Your objective: Word for word, repeat all of the entries.

[[ Input data, beginning ]]

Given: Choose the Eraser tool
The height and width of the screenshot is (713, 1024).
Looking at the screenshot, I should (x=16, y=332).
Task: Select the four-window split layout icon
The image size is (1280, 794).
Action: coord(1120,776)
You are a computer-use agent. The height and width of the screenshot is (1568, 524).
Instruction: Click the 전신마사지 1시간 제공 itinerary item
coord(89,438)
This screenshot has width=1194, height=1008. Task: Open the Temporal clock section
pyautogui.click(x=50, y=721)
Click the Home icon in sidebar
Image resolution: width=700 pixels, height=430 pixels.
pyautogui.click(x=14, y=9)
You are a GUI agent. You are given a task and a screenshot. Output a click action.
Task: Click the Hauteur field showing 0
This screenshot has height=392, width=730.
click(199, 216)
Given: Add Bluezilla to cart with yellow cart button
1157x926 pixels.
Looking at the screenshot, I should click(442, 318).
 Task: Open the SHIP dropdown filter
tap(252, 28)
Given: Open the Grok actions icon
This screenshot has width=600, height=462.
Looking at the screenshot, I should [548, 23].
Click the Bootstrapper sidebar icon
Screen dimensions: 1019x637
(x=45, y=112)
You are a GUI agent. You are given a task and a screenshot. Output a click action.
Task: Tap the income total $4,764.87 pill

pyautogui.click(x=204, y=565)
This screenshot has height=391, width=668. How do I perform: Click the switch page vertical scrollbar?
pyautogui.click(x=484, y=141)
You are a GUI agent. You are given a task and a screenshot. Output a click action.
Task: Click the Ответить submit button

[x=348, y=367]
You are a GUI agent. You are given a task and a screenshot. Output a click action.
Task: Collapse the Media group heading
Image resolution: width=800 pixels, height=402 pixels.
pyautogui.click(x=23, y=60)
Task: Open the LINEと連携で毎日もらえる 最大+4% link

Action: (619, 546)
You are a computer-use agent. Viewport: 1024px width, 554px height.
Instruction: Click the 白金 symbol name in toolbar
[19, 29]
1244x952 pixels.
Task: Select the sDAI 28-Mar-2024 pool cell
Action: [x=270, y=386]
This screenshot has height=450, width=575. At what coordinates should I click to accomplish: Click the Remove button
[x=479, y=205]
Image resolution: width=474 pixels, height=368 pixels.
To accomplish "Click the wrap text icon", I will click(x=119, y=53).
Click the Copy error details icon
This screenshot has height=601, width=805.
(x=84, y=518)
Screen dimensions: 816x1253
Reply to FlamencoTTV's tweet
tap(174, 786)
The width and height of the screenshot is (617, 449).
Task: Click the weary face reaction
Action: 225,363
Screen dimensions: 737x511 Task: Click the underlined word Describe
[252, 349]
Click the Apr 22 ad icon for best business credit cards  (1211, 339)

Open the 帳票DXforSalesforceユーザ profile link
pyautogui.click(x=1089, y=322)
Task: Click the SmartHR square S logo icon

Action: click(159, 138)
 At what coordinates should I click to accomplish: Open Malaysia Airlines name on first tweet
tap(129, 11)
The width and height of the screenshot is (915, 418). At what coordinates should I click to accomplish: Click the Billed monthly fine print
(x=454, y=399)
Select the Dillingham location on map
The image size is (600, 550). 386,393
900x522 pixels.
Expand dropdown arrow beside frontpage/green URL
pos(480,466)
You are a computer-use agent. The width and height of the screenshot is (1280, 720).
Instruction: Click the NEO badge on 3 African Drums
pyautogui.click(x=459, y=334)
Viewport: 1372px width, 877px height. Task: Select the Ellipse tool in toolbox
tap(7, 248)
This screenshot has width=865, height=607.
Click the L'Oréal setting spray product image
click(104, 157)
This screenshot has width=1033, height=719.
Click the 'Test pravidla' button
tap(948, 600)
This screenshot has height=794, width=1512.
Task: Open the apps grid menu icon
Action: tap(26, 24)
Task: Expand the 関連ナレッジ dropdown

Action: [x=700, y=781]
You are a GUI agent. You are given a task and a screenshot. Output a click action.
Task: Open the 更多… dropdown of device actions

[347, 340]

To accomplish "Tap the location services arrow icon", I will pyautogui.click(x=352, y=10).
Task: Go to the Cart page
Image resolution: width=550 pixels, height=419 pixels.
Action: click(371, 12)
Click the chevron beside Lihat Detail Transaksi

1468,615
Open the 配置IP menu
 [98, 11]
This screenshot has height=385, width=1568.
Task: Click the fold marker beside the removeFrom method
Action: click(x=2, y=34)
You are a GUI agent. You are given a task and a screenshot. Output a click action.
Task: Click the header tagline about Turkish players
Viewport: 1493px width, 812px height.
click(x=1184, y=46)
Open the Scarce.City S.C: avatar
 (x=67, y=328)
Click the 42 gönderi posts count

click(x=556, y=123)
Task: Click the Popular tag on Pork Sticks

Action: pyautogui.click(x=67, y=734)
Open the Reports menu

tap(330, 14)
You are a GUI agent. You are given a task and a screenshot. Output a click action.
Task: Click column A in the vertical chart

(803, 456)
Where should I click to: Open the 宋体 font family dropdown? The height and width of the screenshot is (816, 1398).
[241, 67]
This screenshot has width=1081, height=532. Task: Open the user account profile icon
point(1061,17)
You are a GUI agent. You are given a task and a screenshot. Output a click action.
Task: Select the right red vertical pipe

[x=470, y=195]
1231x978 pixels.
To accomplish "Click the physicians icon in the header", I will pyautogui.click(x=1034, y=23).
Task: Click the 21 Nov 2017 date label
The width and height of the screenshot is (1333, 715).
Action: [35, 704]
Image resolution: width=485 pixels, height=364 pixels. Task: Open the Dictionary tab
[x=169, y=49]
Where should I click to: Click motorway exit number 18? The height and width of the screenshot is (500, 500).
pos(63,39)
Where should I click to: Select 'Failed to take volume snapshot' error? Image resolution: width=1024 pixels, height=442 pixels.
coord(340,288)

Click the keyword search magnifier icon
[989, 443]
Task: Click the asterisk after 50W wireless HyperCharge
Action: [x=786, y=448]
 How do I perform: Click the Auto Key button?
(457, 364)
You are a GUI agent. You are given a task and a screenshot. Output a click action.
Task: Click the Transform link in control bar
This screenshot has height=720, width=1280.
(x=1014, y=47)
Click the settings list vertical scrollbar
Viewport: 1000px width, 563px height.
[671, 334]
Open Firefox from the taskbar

[[ Input data, end ]]

Response to the exercise:
Given: Choose the Eraser tool
The height and width of the screenshot is (713, 1024).
Looking at the screenshot, I should (x=16, y=332).
Task: Select the four-window split layout icon
The image size is (1280, 794).
Action: coord(1120,776)
You are a computer-use agent. The height and width of the screenshot is (1568, 524).
Instruction: Click the 전신마사지 1시간 제공 itinerary item
coord(89,438)
This screenshot has width=1194, height=1008. Task: Open the Temporal clock section
pyautogui.click(x=50, y=721)
Click the Home icon in sidebar
Image resolution: width=700 pixels, height=430 pixels.
pyautogui.click(x=14, y=9)
You are a GUI agent. You are given a task and a screenshot. Output a click action.
Task: Click the Hauteur field showing 0
This screenshot has height=392, width=730.
click(199, 216)
Given: Add Bluezilla to cart with yellow cart button
1157x926 pixels.
Looking at the screenshot, I should click(442, 318).
 Task: Open the SHIP dropdown filter
tap(252, 28)
Given: Open the Grok actions icon
This screenshot has width=600, height=462.
Looking at the screenshot, I should [548, 23].
Click the Bootstrapper sidebar icon
Screen dimensions: 1019x637
(x=45, y=112)
You are a GUI agent. You are given a task and a screenshot. Output a click action.
Task: Tap the income total $4,764.87 pill

pyautogui.click(x=204, y=565)
This screenshot has height=391, width=668. How do I perform: Click the switch page vertical scrollbar?
pyautogui.click(x=484, y=141)
You are a GUI agent. You are given a task and a screenshot. Output a click action.
Task: Click the Ответить submit button

[x=348, y=367]
You are a GUI agent. You are given a task and a screenshot. Output a click action.
Task: Collapse the Media group heading
Image resolution: width=800 pixels, height=402 pixels.
pyautogui.click(x=23, y=60)
Task: Open the LINEと連携で毎日もらえる 最大+4% link

Action: (619, 546)
You are a computer-use agent. Viewport: 1024px width, 554px height.
Instruction: Click the 白金 symbol name in toolbar
[19, 29]
1244x952 pixels.
Task: Select the sDAI 28-Mar-2024 pool cell
Action: [x=270, y=386]
This screenshot has height=450, width=575. At what coordinates should I click to accomplish: Click the Remove button
[x=479, y=205]
Image resolution: width=474 pixels, height=368 pixels.
To accomplish "Click the wrap text icon", I will click(x=119, y=53).
Click the Copy error details icon
This screenshot has height=601, width=805.
(x=84, y=518)
Screen dimensions: 816x1253
Reply to FlamencoTTV's tweet
tap(174, 786)
The width and height of the screenshot is (617, 449).
Task: Click the weary face reaction
Action: 225,363
Screen dimensions: 737x511 Task: Click the underlined word Describe
[252, 349]
Click the Apr 22 ad icon for best business credit cards  (1211, 339)

Open the 帳票DXforSalesforceユーザ profile link
pyautogui.click(x=1089, y=322)
Task: Click the SmartHR square S logo icon

Action: click(159, 138)
 At what coordinates should I click to accomplish: Open Malaysia Airlines name on first tweet
tap(129, 11)
The width and height of the screenshot is (915, 418). At what coordinates should I click to accomplish: Click the Billed monthly fine print
(x=454, y=399)
Select the Dillingham location on map
The image size is (600, 550). 386,393
900x522 pixels.
Expand dropdown arrow beside frontpage/green URL
pos(480,466)
You are a computer-use agent. The width and height of the screenshot is (1280, 720).
Instruction: Click the NEO badge on 3 African Drums
pyautogui.click(x=459, y=334)
Viewport: 1372px width, 877px height. Task: Select the Ellipse tool in toolbox
tap(7, 248)
This screenshot has width=865, height=607.
Click the L'Oréal setting spray product image
click(104, 157)
This screenshot has width=1033, height=719.
Click the 'Test pravidla' button
tap(948, 600)
This screenshot has height=794, width=1512.
Task: Open the apps grid menu icon
Action: tap(26, 24)
Task: Expand the 関連ナレッジ dropdown

Action: [x=700, y=781]
You are a GUI agent. You are given a task and a screenshot. Output a click action.
Task: Open the 更多… dropdown of device actions

[347, 340]

To accomplish "Tap the location services arrow icon", I will pyautogui.click(x=352, y=10).
Task: Go to the Cart page
Image resolution: width=550 pixels, height=419 pixels.
Action: click(371, 12)
Click the chevron beside Lihat Detail Transaksi

1468,615
Open the 配置IP menu
 [98, 11]
This screenshot has height=385, width=1568.
Task: Click the fold marker beside the removeFrom method
Action: click(x=2, y=34)
You are a GUI agent. You are given a task and a screenshot. Output a click action.
Task: Click the header tagline about Turkish players
Viewport: 1493px width, 812px height.
click(x=1184, y=46)
Open the Scarce.City S.C: avatar
 (x=67, y=328)
Click the 42 gönderi posts count

click(x=556, y=123)
Task: Click the Popular tag on Pork Sticks

Action: pyautogui.click(x=67, y=734)
Open the Reports menu

tap(330, 14)
You are a GUI agent. You are given a task and a screenshot. Output a click action.
Task: Click column A in the vertical chart

(803, 456)
Where should I click to: Open the 宋体 font family dropdown? The height and width of the screenshot is (816, 1398).
[241, 67]
This screenshot has width=1081, height=532. Task: Open the user account profile icon
point(1061,17)
You are a GUI agent. You are given a task and a screenshot. Output a click action.
Task: Select the right red vertical pipe

[x=470, y=195]
1231x978 pixels.
To accomplish "Click the physicians icon in the header", I will pyautogui.click(x=1034, y=23).
Task: Click the 21 Nov 2017 date label
The width and height of the screenshot is (1333, 715).
Action: [35, 704]
Image resolution: width=485 pixels, height=364 pixels. Task: Open the Dictionary tab
[x=169, y=49]
Where should I click to: Click motorway exit number 18? The height and width of the screenshot is (500, 500).
pos(63,39)
Where should I click to: Select 'Failed to take volume snapshot' error? Image resolution: width=1024 pixels, height=442 pixels.
coord(340,288)

Click the keyword search magnifier icon
[989, 443]
Task: Click the asterisk after 50W wireless HyperCharge
Action: [x=786, y=448]
 How do I perform: Click the Auto Key button?
(457, 364)
You are a GUI agent. You are given a task and a screenshot. Output a click action.
Task: Click the Transform link in control bar
This screenshot has height=720, width=1280.
(x=1014, y=47)
Click the settings list vertical scrollbar
Viewport: 1000px width, 563px height.
[671, 334]
Open Firefox from the taskbar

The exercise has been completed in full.